The key message in the conference call was a recovery at Apollo will take at least couple of quarters and even then FY19 margins in the mature hospital will be lower than historical margins. This implies the impact of higher competition which has constrained Apollo’s ability to increase prices and offset increasing costs. Near-term results will be hurt by higher-than-expected impact from price cap on stents. Apollo initially expected to offset the impact in six months but now guides for a year. Further, the price caps on knee replacement will impact profits.

Further delay in recovery comes from (1) volume growth in Chennai cluster may remain low as Apollo is renegotiating contracts with low paying corporates, (2) AHLL breakeven likely being pushed out by a year, (3) lower utilisation at Gleneagles should continue for more quarters. Positive was a 3% price increase taken in Chennai main hospital which should stem further margin erosion.
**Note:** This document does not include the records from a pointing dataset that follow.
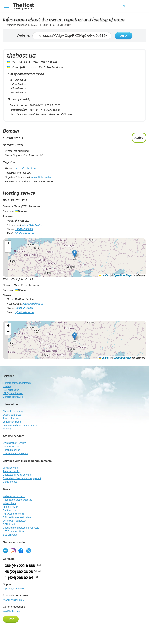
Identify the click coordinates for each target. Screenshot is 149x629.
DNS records (9, 510)
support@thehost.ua (13, 588)
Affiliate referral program (15, 453)
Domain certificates (13, 397)
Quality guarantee (12, 414)
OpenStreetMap (122, 275)
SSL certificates (11, 390)
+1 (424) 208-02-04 (18, 578)
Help (11, 619)
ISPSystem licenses (13, 393)
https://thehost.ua (26, 168)
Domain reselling (11, 446)
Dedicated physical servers (17, 474)
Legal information (12, 421)
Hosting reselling (11, 450)
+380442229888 (24, 229)
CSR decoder (10, 524)
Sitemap (7, 428)
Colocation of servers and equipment (22, 478)
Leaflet (104, 275)
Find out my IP (10, 506)
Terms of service (11, 418)
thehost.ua (33, 25)
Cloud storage (10, 481)
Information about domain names (20, 425)
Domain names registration (17, 383)
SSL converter (10, 534)
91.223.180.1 (46, 25)
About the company (13, 411)
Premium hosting (11, 471)
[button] (74, 254)
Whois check (9, 503)
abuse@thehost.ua (41, 177)
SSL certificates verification (17, 517)
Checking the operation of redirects (21, 527)
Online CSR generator (14, 520)
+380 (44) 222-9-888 (19, 566)
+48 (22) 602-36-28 (18, 572)
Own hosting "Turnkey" (14, 443)
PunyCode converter (13, 513)
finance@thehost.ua (13, 600)
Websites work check (14, 496)
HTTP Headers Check (14, 531)
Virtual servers (10, 468)
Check (124, 36)
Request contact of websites (17, 500)
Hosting (7, 386)
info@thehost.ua (24, 233)
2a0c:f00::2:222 (63, 25)
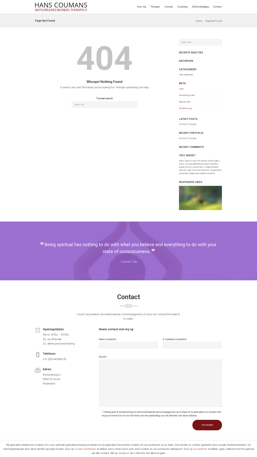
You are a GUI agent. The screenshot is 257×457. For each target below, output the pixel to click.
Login (181, 89)
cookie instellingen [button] (85, 449)
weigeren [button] (124, 453)
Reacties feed (184, 102)
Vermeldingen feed (187, 95)
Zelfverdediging (200, 6)
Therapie (155, 6)
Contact (217, 6)
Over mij (141, 6)
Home (199, 21)
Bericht (102, 356)
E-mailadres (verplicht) (174, 339)
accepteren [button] (200, 449)
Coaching (182, 6)
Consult (168, 6)
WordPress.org (185, 108)
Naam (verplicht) (107, 339)
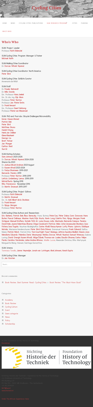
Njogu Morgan (10, 203)
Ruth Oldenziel (16, 192)
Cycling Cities (46, 7)
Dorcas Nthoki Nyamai (14, 64)
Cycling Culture (11, 304)
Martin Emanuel (11, 184)
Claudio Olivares (67, 235)
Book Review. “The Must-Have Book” (65, 280)
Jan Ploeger (7, 141)
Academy (9, 297)
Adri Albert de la (14, 197)
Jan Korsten (9, 256)
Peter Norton (16, 98)
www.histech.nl (7, 388)
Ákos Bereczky (30, 213)
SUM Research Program (60, 22)
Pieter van (14, 108)
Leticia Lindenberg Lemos (13, 176)
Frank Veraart (10, 103)
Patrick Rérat (13, 230)
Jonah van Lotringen (40, 248)
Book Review (10, 301)
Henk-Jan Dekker (9, 130)
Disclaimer (6, 341)
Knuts (41, 216)
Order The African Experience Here (15, 396)
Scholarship (10, 321)
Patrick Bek (6, 119)
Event (7, 308)
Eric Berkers (7, 213)
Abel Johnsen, (56, 248)
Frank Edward (75, 227)
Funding (5, 30)
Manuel (13, 219)
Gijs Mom (19, 95)
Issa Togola (13, 224)
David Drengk (14, 235)
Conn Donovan (76, 213)
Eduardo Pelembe (18, 232)
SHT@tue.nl (6, 386)
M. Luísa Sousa (42, 219)
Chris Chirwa (45, 227)
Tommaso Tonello (9, 248)
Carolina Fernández (16, 238)
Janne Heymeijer (24, 248)
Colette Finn (60, 216)
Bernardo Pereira (9, 171)
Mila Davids (9, 89)
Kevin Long (50, 216)
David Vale (6, 221)
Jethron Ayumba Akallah (68, 230)
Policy (7, 318)
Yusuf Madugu (51, 230)
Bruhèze (25, 197)
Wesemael (23, 108)
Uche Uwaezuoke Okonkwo (72, 221)
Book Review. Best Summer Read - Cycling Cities (25, 280)
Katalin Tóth (30, 219)
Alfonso (39, 238)
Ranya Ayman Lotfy (58, 224)
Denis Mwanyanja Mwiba (37, 232)
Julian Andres (30, 238)
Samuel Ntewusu (77, 232)
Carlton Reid (7, 144)
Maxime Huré (27, 216)
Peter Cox (53, 213)
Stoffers (19, 219)
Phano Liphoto (74, 224)
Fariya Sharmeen (11, 168)
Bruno (12, 125)
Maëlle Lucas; (50, 238)
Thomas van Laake (52, 235)
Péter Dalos (64, 213)
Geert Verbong (20, 106)
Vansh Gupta (67, 248)
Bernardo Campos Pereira (75, 219)
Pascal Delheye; (14, 216)
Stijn (36, 216)
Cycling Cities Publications (33, 22)
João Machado (56, 219)
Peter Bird (6, 71)
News (14, 22)
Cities (79, 22)
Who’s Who (18, 30)
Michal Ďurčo (7, 179)
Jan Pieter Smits (17, 100)
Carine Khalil (44, 224)
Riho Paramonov (9, 182)
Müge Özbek (38, 235)
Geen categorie (11, 311)
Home (4, 22)
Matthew (5, 125)
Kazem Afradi (10, 165)
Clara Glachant (8, 133)
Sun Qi (4, 147)
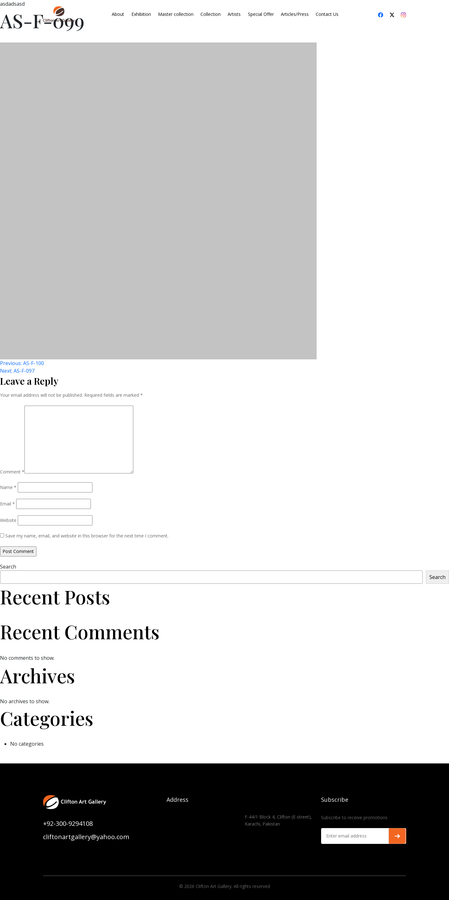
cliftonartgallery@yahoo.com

We factor in lower margins and cut FY18/19 EPS by 28/18% and cut TP to Rs 1,075.

Existing hospital margins for Apollo were weak and have dropped to a low level of 20.1%. Margins were impacted due to (1) “guarantee- money” paid to doctors (100 bp), (2) higher stent prices impacted margins (30 bp q-o-q) and (3) once in three years wage settlement for blue collar workers by 25-30%. Management guided for FY19 existing hospital margins to improve to 22-23% as “guarantee’money” doctors start contributing and revenue growth leads to operating leverage kicking-in.

Chennai cluster has seen a very modest recovery with in-patient volume growth of only 1% y-o-y and 1% q-o-q. Chennai main hospital growth was strong at 6% y-o-y. Volumes were impacted due to (1) renegotiations of contracts with corporates – this is likely to take two-three quarters to resolve, (2) volumes at Vanagram were impacted as couple of doctors went on leave and (3) volumes at Chennai OMR hospital were impacted due to poaching of a key gynaecologist.